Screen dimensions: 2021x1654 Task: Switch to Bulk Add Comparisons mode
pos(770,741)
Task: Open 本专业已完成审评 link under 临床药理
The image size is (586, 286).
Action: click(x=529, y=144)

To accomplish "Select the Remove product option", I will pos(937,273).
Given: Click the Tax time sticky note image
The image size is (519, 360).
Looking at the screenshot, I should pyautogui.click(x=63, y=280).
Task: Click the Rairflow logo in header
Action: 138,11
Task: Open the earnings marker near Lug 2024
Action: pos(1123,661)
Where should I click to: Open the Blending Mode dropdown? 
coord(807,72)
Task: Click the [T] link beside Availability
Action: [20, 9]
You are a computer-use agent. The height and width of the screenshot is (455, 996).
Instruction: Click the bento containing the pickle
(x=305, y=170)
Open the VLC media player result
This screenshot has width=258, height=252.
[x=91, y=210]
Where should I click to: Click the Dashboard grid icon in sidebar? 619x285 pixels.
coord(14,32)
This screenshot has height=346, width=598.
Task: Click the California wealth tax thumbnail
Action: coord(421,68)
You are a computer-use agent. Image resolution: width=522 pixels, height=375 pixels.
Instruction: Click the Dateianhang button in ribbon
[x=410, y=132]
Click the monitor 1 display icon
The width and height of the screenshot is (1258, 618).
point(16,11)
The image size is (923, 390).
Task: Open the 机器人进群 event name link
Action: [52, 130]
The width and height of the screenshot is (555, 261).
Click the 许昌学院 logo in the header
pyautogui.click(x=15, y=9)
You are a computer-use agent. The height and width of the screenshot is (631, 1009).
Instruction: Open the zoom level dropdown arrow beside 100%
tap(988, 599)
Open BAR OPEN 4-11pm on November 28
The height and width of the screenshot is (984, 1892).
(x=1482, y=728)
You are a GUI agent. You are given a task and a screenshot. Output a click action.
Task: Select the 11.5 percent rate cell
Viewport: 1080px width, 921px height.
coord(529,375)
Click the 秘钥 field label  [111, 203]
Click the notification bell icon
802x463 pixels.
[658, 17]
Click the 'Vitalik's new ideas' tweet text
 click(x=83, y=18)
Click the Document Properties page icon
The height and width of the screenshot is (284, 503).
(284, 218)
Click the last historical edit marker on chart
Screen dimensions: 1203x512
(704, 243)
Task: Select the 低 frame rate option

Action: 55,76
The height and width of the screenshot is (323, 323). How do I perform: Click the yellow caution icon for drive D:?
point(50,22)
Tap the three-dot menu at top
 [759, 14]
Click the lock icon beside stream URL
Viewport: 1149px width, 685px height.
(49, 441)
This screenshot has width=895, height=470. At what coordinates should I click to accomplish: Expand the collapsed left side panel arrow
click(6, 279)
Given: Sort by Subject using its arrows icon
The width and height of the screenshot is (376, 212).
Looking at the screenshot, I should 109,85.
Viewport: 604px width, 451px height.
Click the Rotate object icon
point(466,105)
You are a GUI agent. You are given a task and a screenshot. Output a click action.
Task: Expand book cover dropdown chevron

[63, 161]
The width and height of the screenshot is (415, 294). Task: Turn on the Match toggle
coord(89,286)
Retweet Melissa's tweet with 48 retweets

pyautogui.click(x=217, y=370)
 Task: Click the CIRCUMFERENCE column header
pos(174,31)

Work required:
Copy the items from the line with "Viewport: 604px width, 451px height." through the end of the items, replacing "Expand" with "Open" and leaving everything else unchanged.

Solution for this exercise:
Viewport: 604px width, 451px height.
Click the Rotate object icon
point(466,105)
You are a GUI agent. You are given a task and a screenshot. Output a click action.
Task: Open book cover dropdown chevron

[63, 161]
The width and height of the screenshot is (415, 294). Task: Turn on the Match toggle
coord(89,286)
Retweet Melissa's tweet with 48 retweets

pyautogui.click(x=217, y=370)
 Task: Click the CIRCUMFERENCE column header
pos(174,31)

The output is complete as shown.